GIVEN TASK: Transcribe the listing below verbatim, everything from the line containing "Task: Click the green 変わらない legend swatch" down to the line containing "click(271, 493)", both included.
==== PROVIDED INFORMATION
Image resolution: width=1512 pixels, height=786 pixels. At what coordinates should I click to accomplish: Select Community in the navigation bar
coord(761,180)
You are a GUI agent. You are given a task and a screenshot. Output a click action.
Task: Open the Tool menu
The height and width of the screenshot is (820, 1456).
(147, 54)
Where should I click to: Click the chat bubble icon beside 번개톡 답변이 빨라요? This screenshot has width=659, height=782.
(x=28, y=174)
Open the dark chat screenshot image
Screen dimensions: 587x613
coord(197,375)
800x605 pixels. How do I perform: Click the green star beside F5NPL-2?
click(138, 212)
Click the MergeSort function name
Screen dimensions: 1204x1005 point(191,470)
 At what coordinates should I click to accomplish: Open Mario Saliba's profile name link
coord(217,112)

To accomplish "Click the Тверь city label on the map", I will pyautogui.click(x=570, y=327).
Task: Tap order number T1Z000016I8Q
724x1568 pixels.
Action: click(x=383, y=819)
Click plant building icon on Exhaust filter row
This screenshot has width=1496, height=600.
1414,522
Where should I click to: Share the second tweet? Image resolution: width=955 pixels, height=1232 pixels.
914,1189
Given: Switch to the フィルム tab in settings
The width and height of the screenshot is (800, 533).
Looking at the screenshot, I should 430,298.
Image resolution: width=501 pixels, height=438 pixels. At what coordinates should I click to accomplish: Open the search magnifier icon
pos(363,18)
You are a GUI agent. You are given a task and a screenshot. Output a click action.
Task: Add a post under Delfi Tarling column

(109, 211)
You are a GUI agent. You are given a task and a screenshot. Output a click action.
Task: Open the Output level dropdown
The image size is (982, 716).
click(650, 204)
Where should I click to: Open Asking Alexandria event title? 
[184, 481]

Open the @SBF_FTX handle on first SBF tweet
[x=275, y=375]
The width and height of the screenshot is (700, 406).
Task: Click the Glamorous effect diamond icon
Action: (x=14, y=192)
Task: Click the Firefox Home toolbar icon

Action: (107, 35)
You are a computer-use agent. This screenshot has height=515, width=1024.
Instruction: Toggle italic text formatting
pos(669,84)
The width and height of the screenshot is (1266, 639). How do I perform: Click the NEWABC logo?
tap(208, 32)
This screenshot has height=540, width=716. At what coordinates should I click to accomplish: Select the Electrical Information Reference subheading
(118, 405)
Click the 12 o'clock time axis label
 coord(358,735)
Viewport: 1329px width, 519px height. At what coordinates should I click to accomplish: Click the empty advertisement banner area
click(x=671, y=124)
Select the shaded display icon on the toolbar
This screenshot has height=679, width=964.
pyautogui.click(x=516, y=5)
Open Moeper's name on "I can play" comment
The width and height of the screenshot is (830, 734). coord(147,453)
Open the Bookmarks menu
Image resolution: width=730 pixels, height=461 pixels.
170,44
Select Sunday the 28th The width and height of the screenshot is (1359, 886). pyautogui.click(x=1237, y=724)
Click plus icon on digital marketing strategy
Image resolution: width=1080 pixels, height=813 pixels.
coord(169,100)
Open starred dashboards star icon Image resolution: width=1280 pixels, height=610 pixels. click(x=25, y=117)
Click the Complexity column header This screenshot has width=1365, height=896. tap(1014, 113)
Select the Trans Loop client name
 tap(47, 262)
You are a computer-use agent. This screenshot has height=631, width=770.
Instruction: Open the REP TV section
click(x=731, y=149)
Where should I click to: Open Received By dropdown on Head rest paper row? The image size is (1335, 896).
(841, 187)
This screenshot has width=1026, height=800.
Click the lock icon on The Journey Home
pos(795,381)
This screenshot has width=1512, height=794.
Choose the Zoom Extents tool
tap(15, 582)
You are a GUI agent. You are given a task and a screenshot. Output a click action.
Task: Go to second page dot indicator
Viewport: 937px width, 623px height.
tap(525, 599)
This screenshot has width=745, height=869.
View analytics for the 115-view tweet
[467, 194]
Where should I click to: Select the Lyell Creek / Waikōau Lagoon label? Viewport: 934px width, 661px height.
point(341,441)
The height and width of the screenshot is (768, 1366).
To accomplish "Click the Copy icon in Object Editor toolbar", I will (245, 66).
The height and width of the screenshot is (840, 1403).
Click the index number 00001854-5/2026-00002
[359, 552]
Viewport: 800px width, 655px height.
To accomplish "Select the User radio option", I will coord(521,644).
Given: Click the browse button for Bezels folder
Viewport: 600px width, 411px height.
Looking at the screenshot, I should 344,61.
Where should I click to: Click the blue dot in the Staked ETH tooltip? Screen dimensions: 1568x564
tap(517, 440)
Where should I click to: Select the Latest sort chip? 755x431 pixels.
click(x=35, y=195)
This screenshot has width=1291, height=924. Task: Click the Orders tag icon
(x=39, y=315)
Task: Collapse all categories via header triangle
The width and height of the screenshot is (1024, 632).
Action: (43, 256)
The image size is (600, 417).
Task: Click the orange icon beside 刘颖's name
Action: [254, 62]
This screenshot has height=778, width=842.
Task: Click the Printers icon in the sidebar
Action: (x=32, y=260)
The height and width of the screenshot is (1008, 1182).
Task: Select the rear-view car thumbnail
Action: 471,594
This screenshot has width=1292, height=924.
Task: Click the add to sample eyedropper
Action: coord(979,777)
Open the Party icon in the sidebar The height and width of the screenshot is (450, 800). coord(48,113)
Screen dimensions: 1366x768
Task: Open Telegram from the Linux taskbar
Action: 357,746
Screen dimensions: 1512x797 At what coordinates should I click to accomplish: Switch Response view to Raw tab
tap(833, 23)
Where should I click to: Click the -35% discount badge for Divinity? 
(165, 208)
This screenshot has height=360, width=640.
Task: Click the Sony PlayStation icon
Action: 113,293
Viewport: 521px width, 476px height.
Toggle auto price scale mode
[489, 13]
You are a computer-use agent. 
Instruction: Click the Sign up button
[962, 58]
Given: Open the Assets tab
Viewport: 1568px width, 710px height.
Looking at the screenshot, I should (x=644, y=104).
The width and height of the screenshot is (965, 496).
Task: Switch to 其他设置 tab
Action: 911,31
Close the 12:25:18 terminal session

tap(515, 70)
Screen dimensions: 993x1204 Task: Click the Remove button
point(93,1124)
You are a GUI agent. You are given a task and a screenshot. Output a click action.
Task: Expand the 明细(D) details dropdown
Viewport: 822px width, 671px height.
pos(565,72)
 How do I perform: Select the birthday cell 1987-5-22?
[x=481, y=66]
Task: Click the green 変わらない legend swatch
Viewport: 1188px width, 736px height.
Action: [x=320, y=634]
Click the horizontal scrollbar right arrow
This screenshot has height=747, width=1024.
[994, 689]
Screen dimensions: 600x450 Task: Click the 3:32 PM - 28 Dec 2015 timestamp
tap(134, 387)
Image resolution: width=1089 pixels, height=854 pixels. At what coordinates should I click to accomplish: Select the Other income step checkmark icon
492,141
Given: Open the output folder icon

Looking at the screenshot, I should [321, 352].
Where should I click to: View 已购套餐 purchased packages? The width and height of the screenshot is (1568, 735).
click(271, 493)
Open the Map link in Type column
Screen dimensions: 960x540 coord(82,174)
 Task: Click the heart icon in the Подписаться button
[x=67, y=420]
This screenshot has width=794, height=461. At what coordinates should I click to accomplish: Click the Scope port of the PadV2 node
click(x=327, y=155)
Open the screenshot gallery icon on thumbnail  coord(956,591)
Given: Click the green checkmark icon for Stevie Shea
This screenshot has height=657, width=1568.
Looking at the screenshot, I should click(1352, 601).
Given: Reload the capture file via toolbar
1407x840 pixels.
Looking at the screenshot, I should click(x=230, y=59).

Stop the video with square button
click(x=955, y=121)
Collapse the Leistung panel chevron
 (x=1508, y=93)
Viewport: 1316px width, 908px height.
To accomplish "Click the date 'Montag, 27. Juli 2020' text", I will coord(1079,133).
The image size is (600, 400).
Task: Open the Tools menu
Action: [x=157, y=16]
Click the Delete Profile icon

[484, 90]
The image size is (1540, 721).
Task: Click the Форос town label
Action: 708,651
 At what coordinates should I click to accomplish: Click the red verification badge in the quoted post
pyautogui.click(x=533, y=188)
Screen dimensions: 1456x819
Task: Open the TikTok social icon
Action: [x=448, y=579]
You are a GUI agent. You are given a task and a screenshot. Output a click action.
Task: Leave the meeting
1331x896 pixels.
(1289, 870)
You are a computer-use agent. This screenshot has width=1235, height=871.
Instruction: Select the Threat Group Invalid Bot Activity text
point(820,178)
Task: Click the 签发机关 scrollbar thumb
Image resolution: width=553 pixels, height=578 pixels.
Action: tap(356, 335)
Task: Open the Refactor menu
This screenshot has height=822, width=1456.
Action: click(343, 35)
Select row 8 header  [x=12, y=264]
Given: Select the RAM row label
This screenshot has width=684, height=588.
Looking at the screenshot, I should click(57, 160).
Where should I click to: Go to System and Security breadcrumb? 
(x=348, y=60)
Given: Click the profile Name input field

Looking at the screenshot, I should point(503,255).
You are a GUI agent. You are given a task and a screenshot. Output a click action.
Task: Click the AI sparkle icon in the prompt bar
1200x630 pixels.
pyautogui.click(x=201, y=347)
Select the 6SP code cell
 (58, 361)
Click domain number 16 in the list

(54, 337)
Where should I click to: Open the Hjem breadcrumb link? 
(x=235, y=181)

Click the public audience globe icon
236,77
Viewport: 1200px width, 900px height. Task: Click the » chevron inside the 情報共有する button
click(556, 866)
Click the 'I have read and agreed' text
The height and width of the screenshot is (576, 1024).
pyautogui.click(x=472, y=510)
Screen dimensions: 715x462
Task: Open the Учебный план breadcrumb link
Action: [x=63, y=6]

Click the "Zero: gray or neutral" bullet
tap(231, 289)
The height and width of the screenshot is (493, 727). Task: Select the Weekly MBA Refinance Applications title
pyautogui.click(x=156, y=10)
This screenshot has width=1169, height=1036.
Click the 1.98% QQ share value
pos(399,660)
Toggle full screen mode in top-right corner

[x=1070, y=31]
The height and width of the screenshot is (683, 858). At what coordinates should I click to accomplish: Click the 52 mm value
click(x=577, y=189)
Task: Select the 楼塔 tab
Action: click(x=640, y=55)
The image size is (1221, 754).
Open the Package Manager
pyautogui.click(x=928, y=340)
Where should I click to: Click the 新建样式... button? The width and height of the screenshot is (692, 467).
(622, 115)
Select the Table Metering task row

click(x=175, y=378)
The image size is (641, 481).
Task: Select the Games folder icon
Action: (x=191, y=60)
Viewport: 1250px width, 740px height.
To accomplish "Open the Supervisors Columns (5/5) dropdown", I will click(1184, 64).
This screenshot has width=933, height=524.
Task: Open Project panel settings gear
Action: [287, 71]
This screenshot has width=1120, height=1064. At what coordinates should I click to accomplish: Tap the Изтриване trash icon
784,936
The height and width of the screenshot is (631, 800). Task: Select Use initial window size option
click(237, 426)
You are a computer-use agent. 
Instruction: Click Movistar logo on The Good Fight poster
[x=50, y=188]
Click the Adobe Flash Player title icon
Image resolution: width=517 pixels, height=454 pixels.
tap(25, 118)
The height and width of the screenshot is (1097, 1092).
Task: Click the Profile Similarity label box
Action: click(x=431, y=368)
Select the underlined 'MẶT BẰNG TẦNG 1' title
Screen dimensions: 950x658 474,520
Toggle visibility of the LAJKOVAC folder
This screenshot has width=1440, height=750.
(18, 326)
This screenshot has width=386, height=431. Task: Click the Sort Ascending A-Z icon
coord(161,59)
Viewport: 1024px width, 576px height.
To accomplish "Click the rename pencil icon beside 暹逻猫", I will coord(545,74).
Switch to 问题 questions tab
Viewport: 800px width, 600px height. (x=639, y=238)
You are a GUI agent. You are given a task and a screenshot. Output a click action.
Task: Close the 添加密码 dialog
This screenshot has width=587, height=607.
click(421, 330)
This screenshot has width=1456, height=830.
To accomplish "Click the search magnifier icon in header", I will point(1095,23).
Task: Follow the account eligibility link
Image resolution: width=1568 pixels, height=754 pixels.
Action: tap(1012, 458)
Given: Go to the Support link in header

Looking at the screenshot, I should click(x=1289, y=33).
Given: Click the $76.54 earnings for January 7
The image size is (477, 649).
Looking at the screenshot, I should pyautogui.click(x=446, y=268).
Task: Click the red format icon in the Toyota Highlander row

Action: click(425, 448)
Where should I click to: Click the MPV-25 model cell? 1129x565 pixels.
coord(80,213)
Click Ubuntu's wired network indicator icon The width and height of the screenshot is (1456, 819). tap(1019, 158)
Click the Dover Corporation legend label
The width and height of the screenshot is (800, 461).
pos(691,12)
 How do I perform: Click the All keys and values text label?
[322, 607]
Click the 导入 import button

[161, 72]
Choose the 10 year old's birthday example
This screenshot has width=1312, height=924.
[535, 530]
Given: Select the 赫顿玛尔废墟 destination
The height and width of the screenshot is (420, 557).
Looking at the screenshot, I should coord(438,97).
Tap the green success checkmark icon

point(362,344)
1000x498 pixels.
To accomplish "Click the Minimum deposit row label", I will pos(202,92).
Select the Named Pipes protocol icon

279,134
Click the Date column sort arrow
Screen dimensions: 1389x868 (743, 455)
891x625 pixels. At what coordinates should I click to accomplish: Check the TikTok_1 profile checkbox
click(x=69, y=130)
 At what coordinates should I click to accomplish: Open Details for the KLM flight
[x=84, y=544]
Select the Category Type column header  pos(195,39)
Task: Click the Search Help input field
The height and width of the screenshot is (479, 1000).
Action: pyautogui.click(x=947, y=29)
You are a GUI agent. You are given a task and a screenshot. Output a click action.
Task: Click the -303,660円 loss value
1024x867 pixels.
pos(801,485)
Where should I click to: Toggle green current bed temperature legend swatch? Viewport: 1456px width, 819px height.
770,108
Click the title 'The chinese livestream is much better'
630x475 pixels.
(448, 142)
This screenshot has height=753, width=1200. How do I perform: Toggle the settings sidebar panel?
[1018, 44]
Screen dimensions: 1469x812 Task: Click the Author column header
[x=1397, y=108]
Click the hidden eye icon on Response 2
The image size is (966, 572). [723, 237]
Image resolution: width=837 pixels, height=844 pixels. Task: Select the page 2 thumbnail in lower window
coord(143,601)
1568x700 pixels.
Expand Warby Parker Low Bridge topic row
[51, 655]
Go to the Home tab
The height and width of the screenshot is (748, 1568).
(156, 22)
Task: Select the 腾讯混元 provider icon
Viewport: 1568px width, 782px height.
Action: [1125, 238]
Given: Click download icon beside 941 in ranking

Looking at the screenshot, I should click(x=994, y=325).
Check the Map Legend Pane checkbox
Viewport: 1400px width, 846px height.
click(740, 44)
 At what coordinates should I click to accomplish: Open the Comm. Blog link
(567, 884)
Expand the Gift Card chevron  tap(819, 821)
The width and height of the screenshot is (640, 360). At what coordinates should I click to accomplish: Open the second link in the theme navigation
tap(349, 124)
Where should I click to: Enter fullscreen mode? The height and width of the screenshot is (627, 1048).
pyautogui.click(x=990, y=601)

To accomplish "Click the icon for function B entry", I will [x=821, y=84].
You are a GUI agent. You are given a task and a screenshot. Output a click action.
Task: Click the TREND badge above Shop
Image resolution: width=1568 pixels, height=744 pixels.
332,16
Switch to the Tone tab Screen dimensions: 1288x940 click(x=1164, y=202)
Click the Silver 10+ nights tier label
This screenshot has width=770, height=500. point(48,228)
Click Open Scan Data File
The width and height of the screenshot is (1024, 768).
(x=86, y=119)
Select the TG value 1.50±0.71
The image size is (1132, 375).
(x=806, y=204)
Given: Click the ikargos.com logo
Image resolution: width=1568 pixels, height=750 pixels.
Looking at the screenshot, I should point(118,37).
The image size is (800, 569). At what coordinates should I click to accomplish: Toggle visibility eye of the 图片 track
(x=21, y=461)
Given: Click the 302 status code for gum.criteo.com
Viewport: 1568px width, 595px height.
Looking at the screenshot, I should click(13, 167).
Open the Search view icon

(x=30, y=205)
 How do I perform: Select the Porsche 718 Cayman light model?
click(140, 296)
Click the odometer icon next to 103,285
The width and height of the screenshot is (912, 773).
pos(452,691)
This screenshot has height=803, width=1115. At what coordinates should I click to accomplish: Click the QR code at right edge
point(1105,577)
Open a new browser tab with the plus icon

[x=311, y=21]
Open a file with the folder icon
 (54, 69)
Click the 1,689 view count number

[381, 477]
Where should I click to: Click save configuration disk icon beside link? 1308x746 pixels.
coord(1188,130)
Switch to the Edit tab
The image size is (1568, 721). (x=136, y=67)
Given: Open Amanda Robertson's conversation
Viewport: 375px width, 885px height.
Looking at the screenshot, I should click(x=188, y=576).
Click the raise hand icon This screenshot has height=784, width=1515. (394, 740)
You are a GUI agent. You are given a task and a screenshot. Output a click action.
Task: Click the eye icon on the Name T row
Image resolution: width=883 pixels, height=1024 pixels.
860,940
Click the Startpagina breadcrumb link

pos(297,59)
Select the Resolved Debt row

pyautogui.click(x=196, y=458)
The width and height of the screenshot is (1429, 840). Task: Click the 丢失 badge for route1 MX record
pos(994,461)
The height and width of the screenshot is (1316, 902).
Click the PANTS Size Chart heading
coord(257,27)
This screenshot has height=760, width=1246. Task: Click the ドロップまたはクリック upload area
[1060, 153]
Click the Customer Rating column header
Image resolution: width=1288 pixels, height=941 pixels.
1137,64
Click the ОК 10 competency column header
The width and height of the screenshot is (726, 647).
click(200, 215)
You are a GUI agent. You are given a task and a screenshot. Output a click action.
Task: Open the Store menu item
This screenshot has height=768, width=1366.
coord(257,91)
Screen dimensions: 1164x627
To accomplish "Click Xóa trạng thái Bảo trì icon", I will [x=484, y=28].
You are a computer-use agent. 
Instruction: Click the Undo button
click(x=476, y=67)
========
TASK OUTPUT:
Task: Click the green 変わらない legend swatch
Viewport: 1188px width, 736px height.
Action: [x=320, y=634]
Click the horizontal scrollbar right arrow
This screenshot has height=747, width=1024.
[994, 689]
Screen dimensions: 600x450 Task: Click the 3:32 PM - 28 Dec 2015 timestamp
tap(134, 387)
Image resolution: width=1089 pixels, height=854 pixels. At what coordinates should I click to accomplish: Select the Other income step checkmark icon
492,141
Given: Open the output folder icon

Looking at the screenshot, I should [321, 352].
Where should I click to: View 已购套餐 purchased packages? The width and height of the screenshot is (1568, 735).
click(271, 493)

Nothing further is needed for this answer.